Source
2011-05-31 Thread Jérémy Lal
On 31/05/2011 18:13, Jonathan Nieder wrote:
> Hi again,
> 
> Jonathan Nieder wrote:
>> Jérémy Lal wrote:
> 
>>> Some clarifications :
>>> * setting up the fastcgi process itself is specific for each case,
>>>   so it's the responsibility of the "client" package to declare what it 
>>> depends on
>>>   (php5-cgi, libfcgi-ruby, ...).
>>> * most, if not all, servers provide a way to spawn the fastcgi process 
>>> within the
>>>   server, binding them to sockets and managing permissions, but httpd-fcgi 
>>> should not mean that.
> [...]
>> Could you clarify this further?
>>
>> If I understand correctly, it is possible for a FastCGI application to
>> run on a different machine than the corresponding web server.  Does
>> this mean each webapp would be responsible for launching the FastCGI
>> application by some privately determined means and should use
>>
>>  Recommends: httpd-fastcgi
>>
>> to ensure people can view it?  Is there some standardized
>> configuration file a FastCGI app can use to launch only when needed,
>> if the admin wants that (socket activation through xinetd-workalikes,
>> I guess), or does the server have to be involved in that case?  And is
>> there some standardized configuration file a FastCGI app can use to
>> show up in the server, or does that require custom configuration?
> 
> It was drawn to my attention that this does not seem to have much to do
> with introduction of the virtual package httpd-fcgi.  Actually I
> respectfully disagree: a virtual package represents a standardized
> interface that multiple packages can rely on (for example "mailx"
> means when the package is installed, the mailx command can be used in
> the ways explained by POSIX), and the goal of the above questions was
> to figure out what that interface for httpd-fcgi is.

Entries provided
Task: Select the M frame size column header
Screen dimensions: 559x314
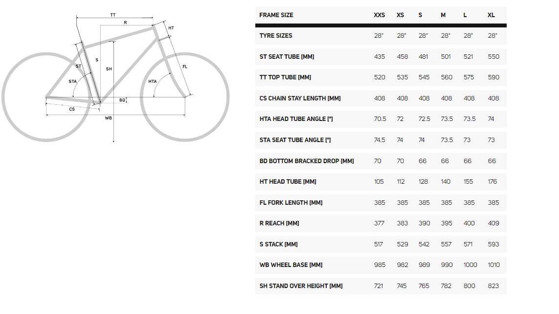Action: (x=443, y=15)
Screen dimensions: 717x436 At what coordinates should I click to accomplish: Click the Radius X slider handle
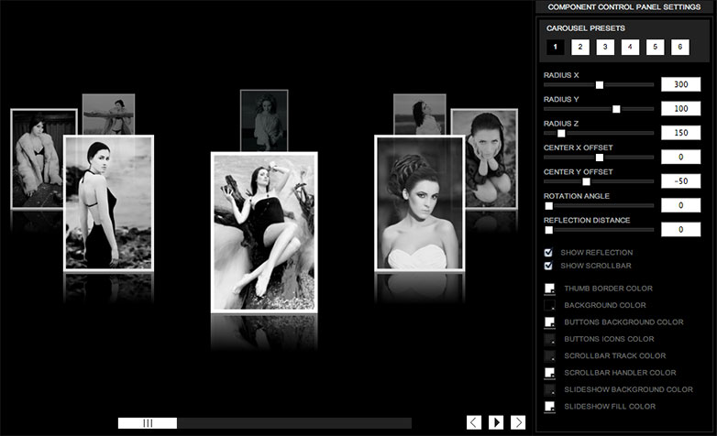click(600, 85)
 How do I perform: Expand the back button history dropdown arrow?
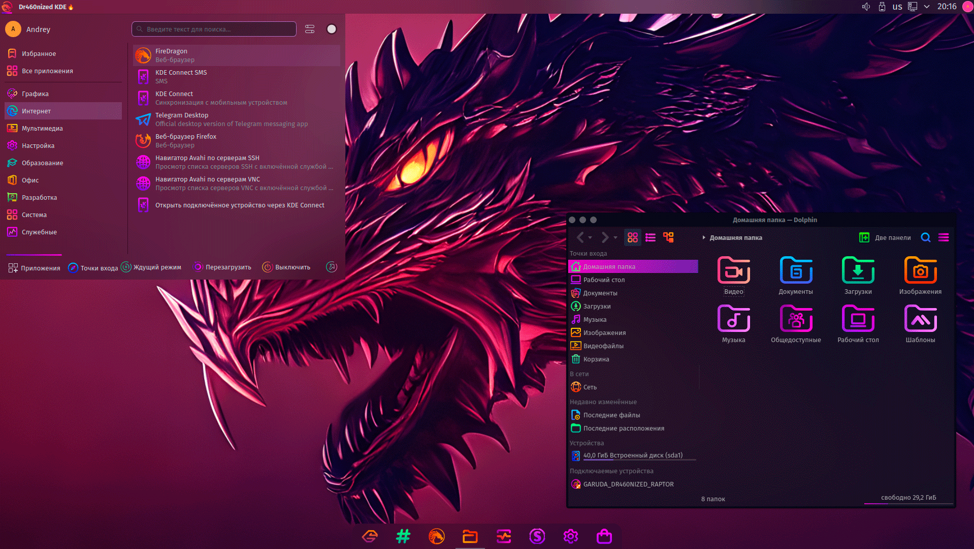[590, 237]
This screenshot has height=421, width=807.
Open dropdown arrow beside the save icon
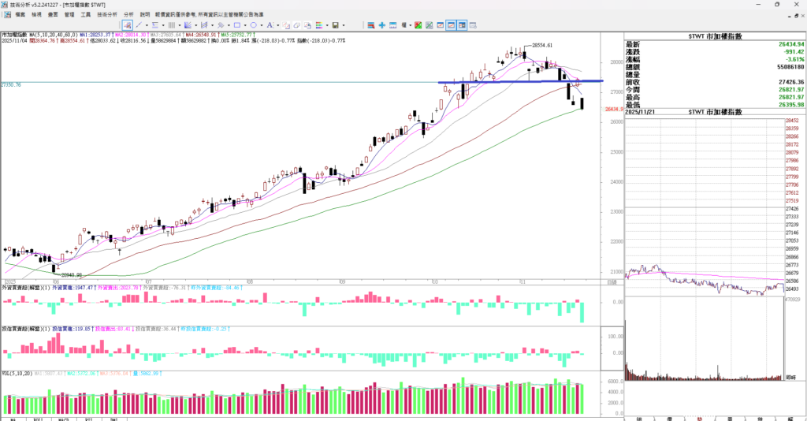(x=343, y=25)
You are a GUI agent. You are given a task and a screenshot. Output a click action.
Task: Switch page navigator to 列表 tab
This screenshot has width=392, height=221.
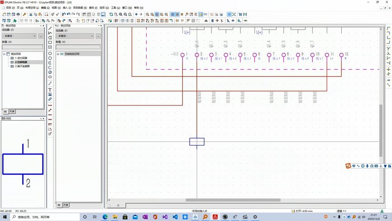(x=12, y=111)
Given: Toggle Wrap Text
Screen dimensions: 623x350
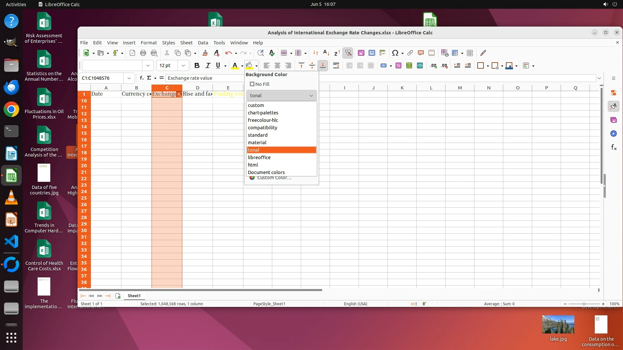Looking at the screenshot, I should [336, 66].
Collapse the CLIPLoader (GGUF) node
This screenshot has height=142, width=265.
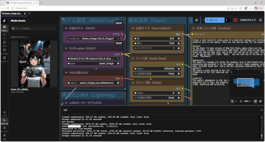[66, 48]
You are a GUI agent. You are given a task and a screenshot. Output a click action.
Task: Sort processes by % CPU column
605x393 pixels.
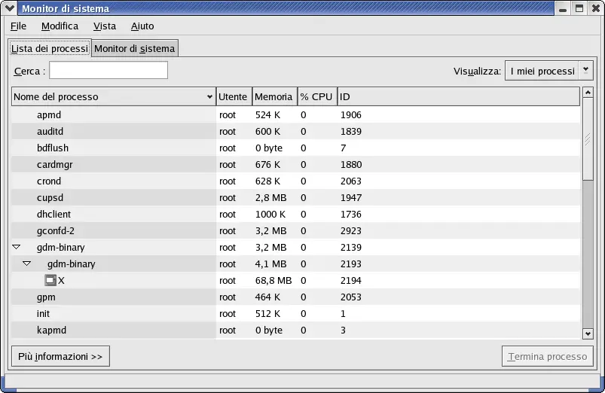click(x=316, y=97)
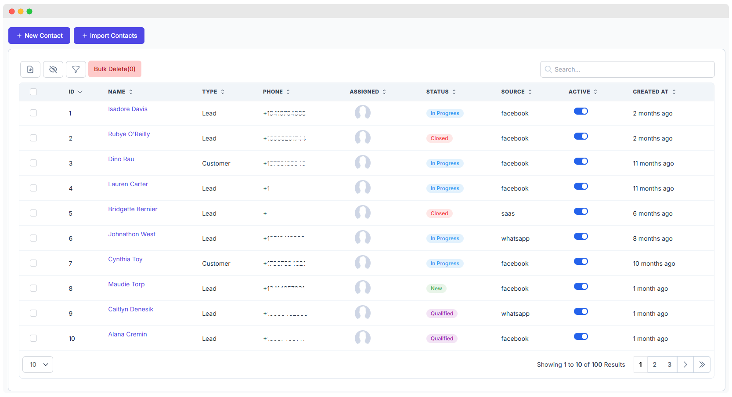Viewport: 732px width, 397px height.
Task: Open the filter funnel icon
Action: coord(76,69)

Tasks to perform
a - In the FastCGI mailing-list thread, substitute "duty" for "responsibility" and give the passage again, starting at "2011-05-31 Thread Jérémy" and ending at "(php5-cgi, libfcgi-ruby, ...).".
b - Summarize the FastCGI mailing-list thread in two sentences.

Solution list
a -
2011-05-31 Thread Jérémy Lal
On 31/05/2011 18:13, Jonathan Nieder wrote:
> Hi again,
> 
> Jonathan Nieder wrote:
>> Jérémy Lal wrote:
> 
>>> Some clarifications :
>>> * setting up the fastcgi process itself is specific for each case,
>>>   so it's the duty of the "client" package to declare what it 
>>> depends on
>>>   (php5-cgi, libfcgi-ruby, ...).

b - Jérémy Lal clarified that each "client" package is responsible for declaring what its FastCGI process depends on, and that httpd-fcgi should not mean the server's ability to spawn that process. Jonathan Nieder asked whether there are standardized ways for a FastCGI application to launch and to show up in the server, saying these questions aimed to work out the standardized interface that the virtual package httpd-fcgi represents.